Morte nelle Highlands




Recensione di Mirella Facchetti


Autore: Lucy Foley

Traduzione: Leonardo Taiuti

Editore: Giunti Editore

Genere: Thriller

Pagine: 372

Anno di pubblicazione: 2019

 

 

 

 

 

Sinossi. Come ogni anno Emma, Mark e i loro amici trascorrono l’ultimo dell’anno insieme. Per Emma, l’ultima arrivata, l’unica a non aver frequentato Oxford con gli altri, è l’occasione per fare bella figura e integrarsi nel gruppo. Ma qualcosa va storto nell’esclusivo cottage che si affaccia sulle gelide acque di Loch Corrin. Sui boschi già imbiancati si abbatte la peggiore tempesta di neve degli ultimi tempi e poi, improvvisamente, uno degli ospiti scompare. Le condizioni meteo sono così proibitive che i soccorsi non possono arrivare e nessuno può andare via. Quando l’ospite viene ritrovato – morto – tutti sono dei potenziali sospettati. Ci sono Heather, la manager del resort, Doug, l’ex marine ora guardiacaccia, una inquietante coppia di islandesi e poi gli amici: Miranda e Julien, tanto belli quanto snob, Samira e Giles con la loro bambina di 6 mesi, Nick e il suo fidanzato americano, e infine Katie, l’unica single del gruppo. Chi è l’assassino? Ma, soprattutto, chi è la vittima? Nella migliore tradizione del giallo alla Agatha Christie, Lucy Foley sfida il lettore a scovare la verità in una fitta rete di intrighi e bugie. Una lettura compulsiva e ricca di colpi di scena.

 

 

Recensione

La Foley è stata bravissima nella costruzione del mistero, nel farci conoscere (e in alcuni casi odiare) i personaggi, mostrandoceli attraverso la loro “voce”. I capitoli, infatti, si alternano con i punti di vista dei singoli personaggi, in una girandola di angolazioni diverse, da cui poter ricostruire la storia.

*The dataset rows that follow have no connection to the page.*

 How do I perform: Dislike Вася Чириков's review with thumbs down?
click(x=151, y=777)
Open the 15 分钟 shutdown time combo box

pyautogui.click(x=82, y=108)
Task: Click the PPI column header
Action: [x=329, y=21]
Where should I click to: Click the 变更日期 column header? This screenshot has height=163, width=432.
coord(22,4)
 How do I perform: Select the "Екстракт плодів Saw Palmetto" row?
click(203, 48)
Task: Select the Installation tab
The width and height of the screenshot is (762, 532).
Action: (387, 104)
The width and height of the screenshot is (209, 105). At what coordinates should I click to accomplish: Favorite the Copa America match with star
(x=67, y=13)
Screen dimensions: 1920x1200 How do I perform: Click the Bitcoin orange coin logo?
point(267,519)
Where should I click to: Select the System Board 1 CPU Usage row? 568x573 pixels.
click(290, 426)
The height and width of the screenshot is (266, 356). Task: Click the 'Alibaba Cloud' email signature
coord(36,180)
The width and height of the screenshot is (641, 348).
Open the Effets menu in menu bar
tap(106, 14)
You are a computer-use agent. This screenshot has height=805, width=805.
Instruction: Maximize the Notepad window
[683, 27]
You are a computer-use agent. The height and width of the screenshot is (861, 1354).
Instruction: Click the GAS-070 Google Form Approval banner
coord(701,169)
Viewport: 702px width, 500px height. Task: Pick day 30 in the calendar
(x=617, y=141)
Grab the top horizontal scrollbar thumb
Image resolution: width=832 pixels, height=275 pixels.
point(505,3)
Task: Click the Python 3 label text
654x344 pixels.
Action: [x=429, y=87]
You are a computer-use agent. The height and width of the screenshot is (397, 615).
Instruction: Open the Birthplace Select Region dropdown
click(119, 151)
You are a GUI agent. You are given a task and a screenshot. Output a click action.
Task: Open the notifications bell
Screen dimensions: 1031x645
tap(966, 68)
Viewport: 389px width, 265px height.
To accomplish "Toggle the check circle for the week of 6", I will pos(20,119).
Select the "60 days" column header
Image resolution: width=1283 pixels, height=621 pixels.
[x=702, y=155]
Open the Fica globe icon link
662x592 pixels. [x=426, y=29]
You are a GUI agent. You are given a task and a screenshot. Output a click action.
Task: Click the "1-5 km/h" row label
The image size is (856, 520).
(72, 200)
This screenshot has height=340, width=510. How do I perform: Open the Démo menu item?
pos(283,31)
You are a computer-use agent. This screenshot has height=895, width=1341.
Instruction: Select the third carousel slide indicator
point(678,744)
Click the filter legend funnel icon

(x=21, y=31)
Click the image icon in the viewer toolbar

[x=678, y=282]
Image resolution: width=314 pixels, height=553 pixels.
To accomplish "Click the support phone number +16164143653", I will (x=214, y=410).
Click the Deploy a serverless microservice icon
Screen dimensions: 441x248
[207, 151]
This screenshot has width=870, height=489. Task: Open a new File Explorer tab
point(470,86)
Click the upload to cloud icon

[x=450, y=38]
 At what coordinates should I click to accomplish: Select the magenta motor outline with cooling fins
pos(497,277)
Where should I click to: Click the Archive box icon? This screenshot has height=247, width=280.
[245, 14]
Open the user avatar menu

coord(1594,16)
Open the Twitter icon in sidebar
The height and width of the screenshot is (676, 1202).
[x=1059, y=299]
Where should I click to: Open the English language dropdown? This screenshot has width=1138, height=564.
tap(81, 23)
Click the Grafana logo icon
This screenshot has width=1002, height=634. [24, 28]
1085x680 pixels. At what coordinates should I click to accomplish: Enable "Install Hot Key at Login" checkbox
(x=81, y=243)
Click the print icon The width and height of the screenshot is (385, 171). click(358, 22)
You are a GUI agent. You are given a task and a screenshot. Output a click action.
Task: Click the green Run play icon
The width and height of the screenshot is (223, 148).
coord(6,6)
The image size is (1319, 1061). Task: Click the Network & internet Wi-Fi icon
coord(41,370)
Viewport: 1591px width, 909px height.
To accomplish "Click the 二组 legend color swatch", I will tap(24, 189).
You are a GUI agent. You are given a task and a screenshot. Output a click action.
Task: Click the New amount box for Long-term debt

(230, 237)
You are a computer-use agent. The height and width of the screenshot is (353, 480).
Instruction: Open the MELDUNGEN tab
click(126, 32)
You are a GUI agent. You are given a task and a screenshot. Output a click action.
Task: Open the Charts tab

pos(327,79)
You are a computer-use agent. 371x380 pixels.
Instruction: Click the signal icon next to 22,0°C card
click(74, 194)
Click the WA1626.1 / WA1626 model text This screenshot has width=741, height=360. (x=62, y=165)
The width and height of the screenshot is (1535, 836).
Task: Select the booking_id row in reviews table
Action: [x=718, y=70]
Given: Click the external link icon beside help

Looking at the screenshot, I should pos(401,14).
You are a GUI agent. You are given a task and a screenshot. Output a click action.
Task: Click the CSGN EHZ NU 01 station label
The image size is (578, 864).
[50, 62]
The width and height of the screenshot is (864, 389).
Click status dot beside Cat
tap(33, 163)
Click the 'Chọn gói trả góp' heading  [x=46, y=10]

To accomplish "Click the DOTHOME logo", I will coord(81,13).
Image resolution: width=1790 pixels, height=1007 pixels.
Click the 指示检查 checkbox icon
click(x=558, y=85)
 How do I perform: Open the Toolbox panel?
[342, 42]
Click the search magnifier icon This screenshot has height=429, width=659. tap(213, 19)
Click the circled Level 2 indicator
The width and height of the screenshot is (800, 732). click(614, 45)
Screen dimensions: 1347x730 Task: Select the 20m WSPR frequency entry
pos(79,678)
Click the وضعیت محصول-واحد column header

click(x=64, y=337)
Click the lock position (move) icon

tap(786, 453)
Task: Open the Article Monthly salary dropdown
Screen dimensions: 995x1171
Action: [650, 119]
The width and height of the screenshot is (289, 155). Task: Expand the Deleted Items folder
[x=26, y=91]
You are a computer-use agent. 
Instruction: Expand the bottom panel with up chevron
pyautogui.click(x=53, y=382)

Anche dal punto di vista temporale, è una continua alternanza tra fatti del presente e fatti avvenuti qualche giorno prima e questa scelta, questa non linearità nell’esporre gli eventi, aggiunge pathos e acuisce il mistero.

Capitolo dopo capitolo, conosciamo sempre più questi amici che come ogni anno si sono riuniti per festeggiare il capodanno. Scopriamo le loro fragilità, il loro passato, alcuni segreti, bontà e cattiveria che si alternano continuamente.

Ma qual è il vero legame che unisce queste persone?

Dopo tanti anni, cosa è rimasto di quell’amicizia che li univa durante gli anni del College?

In alcuni momenti questi personaggi gettano le maschere ed ecco che sembrano semplicemente un branco che finge di divertirsi, ma che si comporta, fondamentalmente, da branco, senza remore, senza censure.

Oltre al giallo, ben confezionato, la Foley ci permette di fare una riflessione sulle maschere che si indossano e che cambiano a seconda del contesto in cui le persone si trovano. Maschere che a volte lasciano intravedere il vero volto, ma che subito si ricompongono.

Nella presentazione del libro, c’è un riferimento alla grande Agatha Christie. Sicuramente l’ambientazione – la presenza di personaggi riuniti in un ambiente e che si ritrovano, contro la loro volontà, nell’impossibilità di andarsene – rimanda alla grande scrittrice di gialli, ma qui non c’è quella, oserei dire, delicatezza nella descrizione dei personaggi e nelle loro azioni che ha, da sempre, contraddistinto i libri della Christie, anzi, in alcuni casi, le scene e le scelte dei protagonisti sono piuttosto forti.

Fatta questa precisazione, però, “Morte nelle Highlands” rimane un thriller avvincente e godibilissimo, che tiene alta, fino alla fine, la curiosità del lettore. Curiosità non solo di scoprire colpevole e movente, ma addirittura la vittima.

Questa scelta dell’autrice, è stata, a mio avviso, un’idea estremamente originale: qualcuno è scomparso, qualcuno è stato ritrovato cadavere, ma chi è quel “qualcuno”?

Il lettore, si ritrova così a fare mille ipotesi, perchè credetemi in quella comitiva l’amicizia è un velo che copre segreti con radici molto profonde.

 

 

 

Lucy Foley


Lucy Foley, è laureata in Letteratura inglese alla Durham University e specializzata in Modern Fiction alla UCL. Ha lavorato a lungo come editor presso la casa editrice inglese Hodder & Stoughton. Attualmente vive a Londra. Il “libro dell’amore perduto” (Neri Pozza, 2015), i cui diritti sono già stati acquistati in tutto il mondo, è stato il suo primo romanzo.